Protection of Privacy
Protection of Privacy
Part 2 of the FOIP Act, establishes conditions and obligations that public bodies must meet in protecting the privacy of individuals whose personal information is in the public body's custody or under its control.
Protection of Privacy, is ensuring that NAIT:
- Collects: only the personal information needed for directly related activities and it must be collected directly from the individual the information is about unless one of a number of exceptions are applicable.
- Uses: and Stores personal information in a manner that respects the Act, with regards to the privacy of individuals.
- Disposes: of personal information in a secure and appropriate fashion (i.e. Records Retention Schedule).
- Corrections: Allow individuals the right to request corrections to information about themselves held by NAIT.
What is Personal Information?
Personal information is a sub-set of records in the custody or under the control of a public body (NAIT).
Section 1(1)(n) of the Act, defines "personal information" as recorded information about an identifiable individual, including but not limited to an individual's:
- Home or business address or telephone numbers
- National or ethnic origin
- Political beliefs or associations
- Marital status
- Family status
- Identifying numbers
- Fingerprints or blood type or inheritable characteristics
- Health and health care history
- Educational, financial, employment, criminal records
- Opinions of a third party about the individual
- The individuals personal views or opinions, except if they are about someone else
How is Personal Information Collected?
Personal Information cannot be collected by NAIT unless it is expressly authorized by an Act or regulation; it is related to law enforcement; or it is necessary for an operating program or activity of NAIT (Section 33). The individual, except in certain defined circumstances, must be told of the purpose for collection, the specific legal authority for collection and who can answer specific questions about the collection.

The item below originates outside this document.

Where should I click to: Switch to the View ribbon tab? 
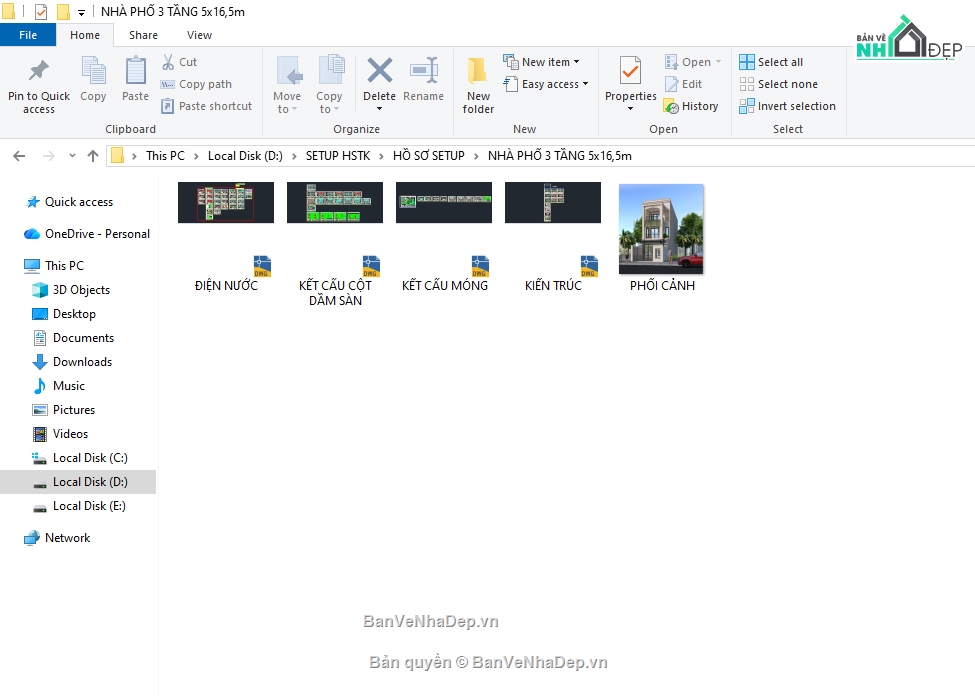tap(199, 35)
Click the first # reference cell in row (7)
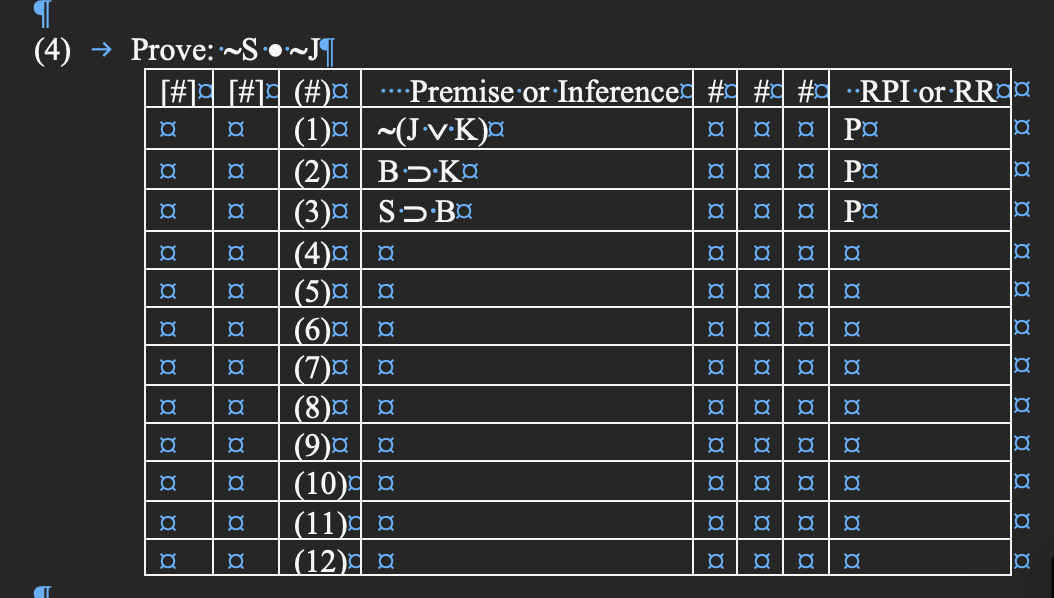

Personal information must be collected directly from the individual the information is about except in certain specifically defined circumstances such as where the individual has consented to indirect collection, another method of collection is authorized under an Act or it is collected for the purpose of law enforcement, etc. (Section 34)
NAIT also has a duty to ensure that reasonable security arrangements are maintained for personal information in its possession. (Section 38).
Use of Personal Information
NAIT may use personal information for the purpose for which it was originally collected or for a use consistent with that purpose. A consistent purpose is a purpose which has a reasonable and direct connection to the purpose for which the information was collected and is necessary for an operating program or statutory duty. The only other way NAIT can use personal information is if the person, who the information is about, has consented to its use.
Every reasonable effort must be made by NAIT to ensure that the personal information it uses is accurate and complete. It is a fundamental principle that an individual has a right of access to his or her own personal information (subject to very narrow exceptions), and to request correction of information that the individual believes may contain an error or omission. NAIT must either make the correction or at least make note of the request on the record file in question.
Disclosure of Personal Information
Specific rules are set out in the Act to ensure that an individual's personal information is not disclosed beyond the extent required for the proper operations of NAIT or for the legitimate interests of researchers.
Section 39 of the Act provides for specific and limited situations where a public body may disclose personal information without an access request. Only in very restricted situations may personal information be disclosed, such as where it is used for a purpose consistent with the purpose for which it was collected; where the individual consents to disclosure; where another Act or regulation of Alberta or Canada authorizes or requires disclosure; to comply with a court order, to comply with a law of Alberta or Canada or to a relative of a deceased individual.
There may also be disclosure for research purposes but this disclosure is controlled in Section 42.
Security of Personal Information
NAIT is obligated to have security arrangements against unauthorized access to personal information. This may include:
- Passwords on computers
- Clearing desktops at the end of the day
- Securing personal information in locked drawers
- Reviewing who has access to a work area
- Locking drawers and offices at the end of the day
REMEMBER: Sharing your personal identifiers (staff numbers, student ID numbers) with others, gives others access to your personal information. Security of your personal information is a responsibility that you share with the Institute.